WASHINGTON (JTA) — Obama administration officials reconfirmed to Jewish leaders that the Untied States is unlikely to participate in the Durban II conference.
Participants in the conference call between the administration and Jewish leaders said administration officials reaffirmed a State Department statement on Monday that said that while the government believes there have been improvements in the conference’s draft document, the changes were insufficient to allow the U.S. to take part in the U.N.-sponsored anti-racism conference.
Specifically, the State Department statement noted that the document cannot reaffirm the 2001 Durban conference’s draft document — which, by mentioning the "plight of the Palestinian people," places Israel’s treatment of Palestinians in the context of race – and that the U.S. cannot support restrictions on freedom of expression that could result from the document’s language related to "incitement" to religious hatred.
The statement did commend the elimination of the language singling out Israel and passages calling for slavery reparations and supporting the concept of "defamation of religion." The statement also did not rule out U.S. attendance at the parley if those conditions were met before the conference’s commencement on Monday.

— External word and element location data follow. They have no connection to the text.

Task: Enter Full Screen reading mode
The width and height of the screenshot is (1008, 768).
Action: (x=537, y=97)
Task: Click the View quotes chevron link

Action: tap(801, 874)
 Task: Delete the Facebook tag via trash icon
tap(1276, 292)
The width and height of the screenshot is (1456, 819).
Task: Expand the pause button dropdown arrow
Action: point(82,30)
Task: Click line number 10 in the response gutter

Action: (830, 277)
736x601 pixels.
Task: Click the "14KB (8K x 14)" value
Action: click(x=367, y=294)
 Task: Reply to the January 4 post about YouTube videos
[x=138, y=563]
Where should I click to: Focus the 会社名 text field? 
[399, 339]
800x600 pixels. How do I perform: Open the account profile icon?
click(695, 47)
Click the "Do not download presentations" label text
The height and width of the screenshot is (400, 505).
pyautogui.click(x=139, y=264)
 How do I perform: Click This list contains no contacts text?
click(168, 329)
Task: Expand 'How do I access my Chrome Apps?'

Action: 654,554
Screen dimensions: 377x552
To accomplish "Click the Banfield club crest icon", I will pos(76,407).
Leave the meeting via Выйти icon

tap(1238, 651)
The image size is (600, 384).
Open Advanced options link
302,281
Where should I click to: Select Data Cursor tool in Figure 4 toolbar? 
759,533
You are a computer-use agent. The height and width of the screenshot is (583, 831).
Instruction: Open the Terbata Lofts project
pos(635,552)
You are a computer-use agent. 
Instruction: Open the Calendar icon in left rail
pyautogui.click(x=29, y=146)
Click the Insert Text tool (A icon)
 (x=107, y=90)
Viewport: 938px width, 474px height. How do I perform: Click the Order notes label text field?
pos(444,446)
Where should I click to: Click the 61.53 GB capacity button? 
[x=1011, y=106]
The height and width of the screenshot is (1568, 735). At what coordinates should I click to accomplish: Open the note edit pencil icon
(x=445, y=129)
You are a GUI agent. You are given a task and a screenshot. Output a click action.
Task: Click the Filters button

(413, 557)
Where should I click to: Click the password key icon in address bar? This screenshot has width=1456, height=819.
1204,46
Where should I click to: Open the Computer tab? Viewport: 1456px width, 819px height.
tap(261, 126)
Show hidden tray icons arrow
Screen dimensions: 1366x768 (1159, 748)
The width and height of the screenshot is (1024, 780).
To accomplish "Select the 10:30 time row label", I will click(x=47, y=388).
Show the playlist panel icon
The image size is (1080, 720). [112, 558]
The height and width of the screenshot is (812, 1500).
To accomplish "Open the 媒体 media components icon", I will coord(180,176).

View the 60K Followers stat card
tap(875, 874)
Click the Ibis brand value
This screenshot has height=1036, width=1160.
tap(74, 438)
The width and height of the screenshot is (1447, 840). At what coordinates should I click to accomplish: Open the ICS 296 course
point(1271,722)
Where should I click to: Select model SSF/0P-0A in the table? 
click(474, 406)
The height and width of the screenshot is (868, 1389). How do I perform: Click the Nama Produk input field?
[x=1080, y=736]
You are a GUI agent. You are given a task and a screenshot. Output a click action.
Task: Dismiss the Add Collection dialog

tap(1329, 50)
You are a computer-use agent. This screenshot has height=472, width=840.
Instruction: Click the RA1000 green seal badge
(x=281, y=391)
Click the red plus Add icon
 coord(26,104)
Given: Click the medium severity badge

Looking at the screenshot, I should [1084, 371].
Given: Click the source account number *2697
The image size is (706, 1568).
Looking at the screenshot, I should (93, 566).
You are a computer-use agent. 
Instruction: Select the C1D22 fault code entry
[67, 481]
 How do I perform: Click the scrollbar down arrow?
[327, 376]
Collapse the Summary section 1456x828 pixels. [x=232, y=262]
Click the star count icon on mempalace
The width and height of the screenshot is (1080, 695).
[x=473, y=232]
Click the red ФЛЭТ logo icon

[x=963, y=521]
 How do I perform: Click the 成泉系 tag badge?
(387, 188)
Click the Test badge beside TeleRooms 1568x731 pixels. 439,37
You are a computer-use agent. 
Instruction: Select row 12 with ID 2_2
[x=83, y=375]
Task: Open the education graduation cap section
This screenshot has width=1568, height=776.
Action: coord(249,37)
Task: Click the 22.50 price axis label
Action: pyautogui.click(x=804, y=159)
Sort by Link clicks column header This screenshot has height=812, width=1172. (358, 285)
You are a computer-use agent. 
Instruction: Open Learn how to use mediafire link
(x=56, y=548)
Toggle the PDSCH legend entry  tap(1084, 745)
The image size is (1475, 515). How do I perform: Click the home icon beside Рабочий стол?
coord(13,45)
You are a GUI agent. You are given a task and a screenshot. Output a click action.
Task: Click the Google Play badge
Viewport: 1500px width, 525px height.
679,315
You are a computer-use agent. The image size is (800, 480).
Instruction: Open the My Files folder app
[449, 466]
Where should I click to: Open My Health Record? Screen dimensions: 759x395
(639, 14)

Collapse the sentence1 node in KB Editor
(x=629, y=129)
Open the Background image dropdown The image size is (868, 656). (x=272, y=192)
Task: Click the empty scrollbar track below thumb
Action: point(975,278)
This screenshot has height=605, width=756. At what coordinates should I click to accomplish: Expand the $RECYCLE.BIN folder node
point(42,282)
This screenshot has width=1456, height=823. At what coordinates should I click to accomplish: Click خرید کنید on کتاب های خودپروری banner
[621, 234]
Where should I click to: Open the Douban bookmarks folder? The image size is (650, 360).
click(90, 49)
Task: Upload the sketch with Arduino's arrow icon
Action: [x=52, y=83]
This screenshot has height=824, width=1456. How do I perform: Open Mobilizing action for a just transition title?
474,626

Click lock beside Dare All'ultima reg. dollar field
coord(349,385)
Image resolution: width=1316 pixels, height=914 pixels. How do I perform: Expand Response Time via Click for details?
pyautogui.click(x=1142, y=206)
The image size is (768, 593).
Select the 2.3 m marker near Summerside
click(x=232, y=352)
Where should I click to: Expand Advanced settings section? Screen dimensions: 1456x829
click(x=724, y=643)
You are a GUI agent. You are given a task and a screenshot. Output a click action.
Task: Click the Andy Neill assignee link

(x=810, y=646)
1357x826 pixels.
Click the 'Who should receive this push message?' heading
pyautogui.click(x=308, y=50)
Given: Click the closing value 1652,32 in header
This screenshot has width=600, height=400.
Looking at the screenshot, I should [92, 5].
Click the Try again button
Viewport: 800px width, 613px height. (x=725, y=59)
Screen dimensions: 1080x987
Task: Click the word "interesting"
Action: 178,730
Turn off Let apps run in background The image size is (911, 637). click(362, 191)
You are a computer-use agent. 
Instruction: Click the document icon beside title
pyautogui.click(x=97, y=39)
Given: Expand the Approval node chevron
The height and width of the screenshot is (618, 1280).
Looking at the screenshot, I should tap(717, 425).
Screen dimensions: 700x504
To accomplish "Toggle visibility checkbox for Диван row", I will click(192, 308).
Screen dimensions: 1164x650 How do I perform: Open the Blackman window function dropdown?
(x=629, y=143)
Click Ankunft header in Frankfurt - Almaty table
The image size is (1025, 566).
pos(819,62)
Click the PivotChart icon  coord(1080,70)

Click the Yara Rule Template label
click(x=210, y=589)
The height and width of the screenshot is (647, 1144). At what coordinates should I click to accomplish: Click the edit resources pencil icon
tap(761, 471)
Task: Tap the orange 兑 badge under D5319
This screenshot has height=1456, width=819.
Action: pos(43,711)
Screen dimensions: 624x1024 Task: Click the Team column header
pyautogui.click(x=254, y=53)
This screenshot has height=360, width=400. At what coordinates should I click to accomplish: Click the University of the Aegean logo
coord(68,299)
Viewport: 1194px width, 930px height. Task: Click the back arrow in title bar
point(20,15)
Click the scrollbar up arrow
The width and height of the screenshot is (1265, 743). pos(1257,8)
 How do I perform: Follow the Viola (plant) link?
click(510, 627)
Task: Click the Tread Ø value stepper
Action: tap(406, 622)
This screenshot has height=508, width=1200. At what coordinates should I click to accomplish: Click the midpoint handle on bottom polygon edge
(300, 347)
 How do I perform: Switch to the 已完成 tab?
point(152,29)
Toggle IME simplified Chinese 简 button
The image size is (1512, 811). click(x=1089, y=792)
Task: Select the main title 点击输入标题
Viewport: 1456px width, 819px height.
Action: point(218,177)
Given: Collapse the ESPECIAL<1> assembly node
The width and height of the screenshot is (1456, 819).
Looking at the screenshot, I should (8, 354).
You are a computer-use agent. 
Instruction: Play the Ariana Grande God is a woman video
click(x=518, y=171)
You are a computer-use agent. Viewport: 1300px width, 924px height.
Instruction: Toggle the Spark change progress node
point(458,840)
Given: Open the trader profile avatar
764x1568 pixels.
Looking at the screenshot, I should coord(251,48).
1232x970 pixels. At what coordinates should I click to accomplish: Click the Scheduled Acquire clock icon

According to one participant on the call, administration officials said the upbeat tone of the State Department statement — which expressed hope that U.S. concerns would be addressed — was to provide encouragement to those working to make the document better, and not meant to imply that the administration was any closer to participation.
The call comes after anonymously sourced articles in the Israeli press reported that the U.S. was considering participating in the conference.
The conference on racism, scheduled for April 20-24 in Geneva, is a follow-up to the 2001 conference in Durban, South Africa. The U.S. pulled out of that gathering after it turned into an anti-Israel and anti-Jewish hate fest.